• _Source extract_:
SURFACE TREATMENT: Token Gesture Portfolio

Series of prints considers the possibilities of idiom, meaning done for sake of appearance

With COVID-19 slowing gallery openings, we will keep your art experiences alive by looking back at some still relevant shows/reviews. Today, we revisit the “Token Gesture Portfolio” exhibited at the McAllen Public Library in Spring 2014.

BY NANCY MOYER

SPECIAL TO THE MONITOR

An enjoyable and relevant exhibition is now being shown at the McAllen Public Library.

“Token Gesture Portfolio’ is a series of stunning black and white relief prints bringing together the wit and imagination of several professional printmakers.

The artists participating in this portfolio project were asked to design a token based on a contemporary issue (financial, environmental, social, political, or etc.), and this portfolio is the result.

Presented as either a 24” or 18” print on 26” x 26” paper, these robust designs address issues ranging from the very personal to the universal.

Stefanie Dykes of Saltgrass Printmakers, an organization based in Salt Lake City, organized the project. Originally exhibited at IMPACT8 in Dundee, Scotland, it is on display in the Lobby Gallery.

Historically, tokens are cultural objects that reflect a history of colonialism, exploitation, and modern consumerism. Often used during times of political and financial crisis, the token was in effect a redeemable pledge. This pledge was redeemable for goods and services, as wereonce- upon-a-time wooden nickels – coin-like objects used instead of currency during hard times. Specific trade tokens were often designed and given to placate employees, persuade voting populace, or entice customers to purchase merchandise. Some of you might remember discount bus tokens.

• _Data extract_:
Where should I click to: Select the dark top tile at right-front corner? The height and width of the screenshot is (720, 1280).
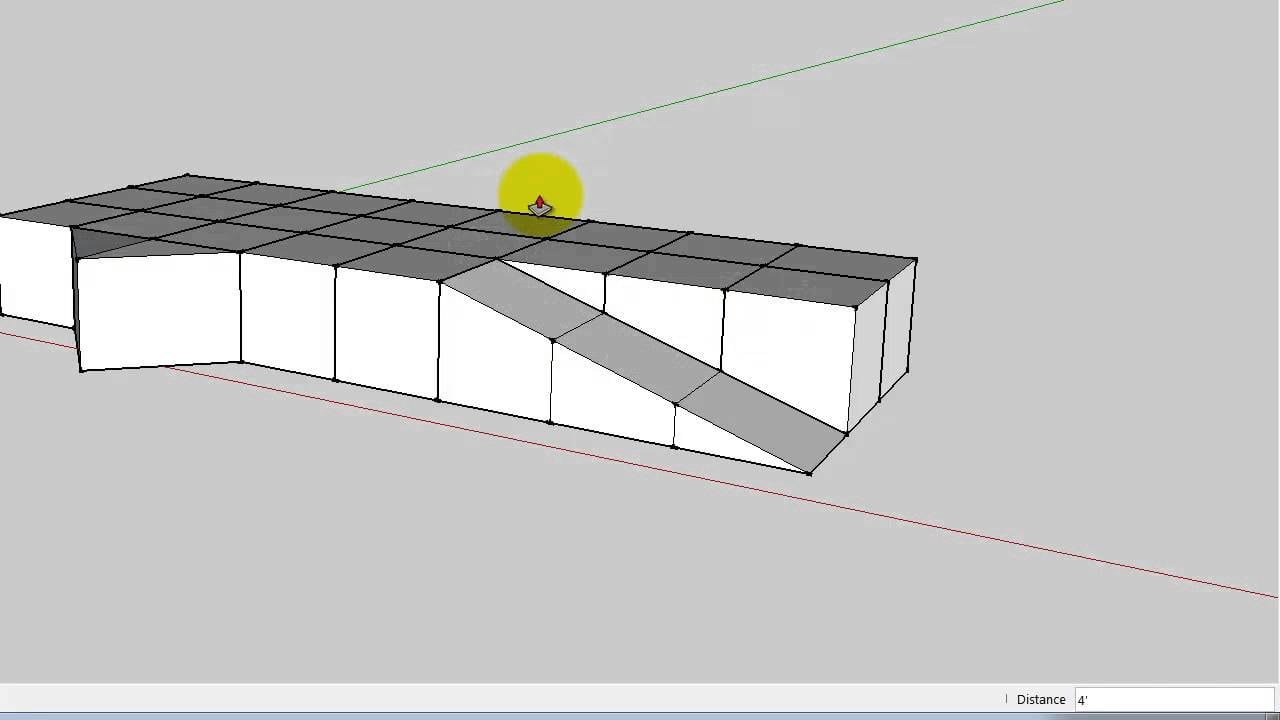coord(810,286)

• _Apply what you read_:
A) In the review of the Token Gesture Portfolio, where was the portfolio first exhibited?
B) Carry on writing the review of the Token Gesture Portfolio prints, starting right after its final sentence.

• _Outputs by task_:
A) At IMPACT8 in Dundee, Scotland.

B)
While tokens of the past usually offered a direct empirical usage, these token gestures have a psychological bite built into them and eschew practicality. Cynicism is easy to find. “Empty Words” by Travis Janssen speaks of the insincerity often found in company or organizational appreciation plaques and gestures. “Facts,” by Lewis J. Crawford, suggests presenting this token to your local TV news agency for one story based on factual information. Some of them speak of disillusionment, such as the “Obama=Zero Cents” token by Brian Taylor. The token states that it is “redeemable for any loss of hope.” Humor, or possibly a warning, is contained in “Redeem Token for a Chance to Open a Big Can of Worms” by Adam Larsen. Nick Mendoza suddenly turns a scary corner. His token, “Good for One Border Crossing,” leaves us with an uneasy feeling in these days of Border violence; isn’t the bearer going to come back? The wit and imagination go on.

The technique used in making these prints may be interesting to some of you. Moving beyond the early 20th century aesthetic of the skillbased art product, this print exhibit endorses the idea/concept as the paramount aspect of an artwork. The design for each print was fed into a computer using CNC (computer numerical control) and a relief plate was laser cut in a fraction of the time it would have taken the printmaker to cut it manually in wood or linoleum. But with a nod to the traditional block-print craft, the plates were hand-inked and printed.

On loan from Jesus De La Rosa, Assistant Professor at TAMUKingsville, the “Token Gesture Portfolio” is sponsored by the International Museum of Art & Science and will be up for another month. In addition to its being a fun art experience, this exhibit offers some serious insights into contemporary life.